Jana: Das ist alles eine Frage der Vermarktung. Viele Sales Tandems haben beispielsweise eine gemeinsame Visitenkarte. Und die meisten Kunden finden es toll, dass sich zwei Leute um sie kümmern und sie zwei Ansprechpartner haben, egal ob einer im Urlaub oder krank ist. Wir haben ehrlich gesagt noch nie erlebt, dass Kunden negativ reagieren, im Gegenteil.Im Kollegenkreis sind fast immer ein paar dabei, die anfangs skeptisch sind, weil sie denken, dass es für sie nun komplizierter wird. Aber auch das hört auf, sobald sie merken, dass es funktioniert bzw. sie von zwei Ansprechpartnern profitieren.

... "Jobsharing funktioniert organisatorisch nicht, weil Eltern nur am Vormittag arbeiten möchten"?

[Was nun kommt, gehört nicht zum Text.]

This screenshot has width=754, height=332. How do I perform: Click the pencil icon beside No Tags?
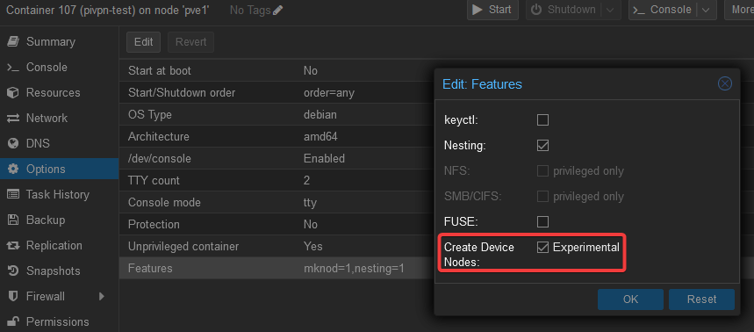coord(278,10)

Jana: Stimmt nicht. Wir erleben, das Jobsharer – mit, und oder ohne Kind – sich sehr flexibel aufteilen. Sobald man die Organisation in die Verantwortung der Jobsharer legt und Eltern die Möglichkeit haben, den eigenen Job flexibel zu gestalten, sind sie mehr als bereit, Zeit entgegenzubringen.

... "Von einem halben Gehalt kann doch niemand leben"?

Anna: Natürlich kann sich das nicht jeder leisten. Das liegt aber vor allem daran, dass viele unserer Jobs total unterbezahlt sind. Andererseits gibt es aber viele Menschen, die sich Jobsharing leisten können, vor allem bei 30 Stunden pro Woche. Es ist ja auch eine Frage dessen, was einem wichtig ist. Viele Menschen verzichten sehr bewusst auf einen Teil ihres Gehalts, fahren ein kleines oder gar kein Auto und haben dafür mehr Zeit für Dinge, die ihnen in einer bestimmten Lebensphase wichtiger sind als Geld.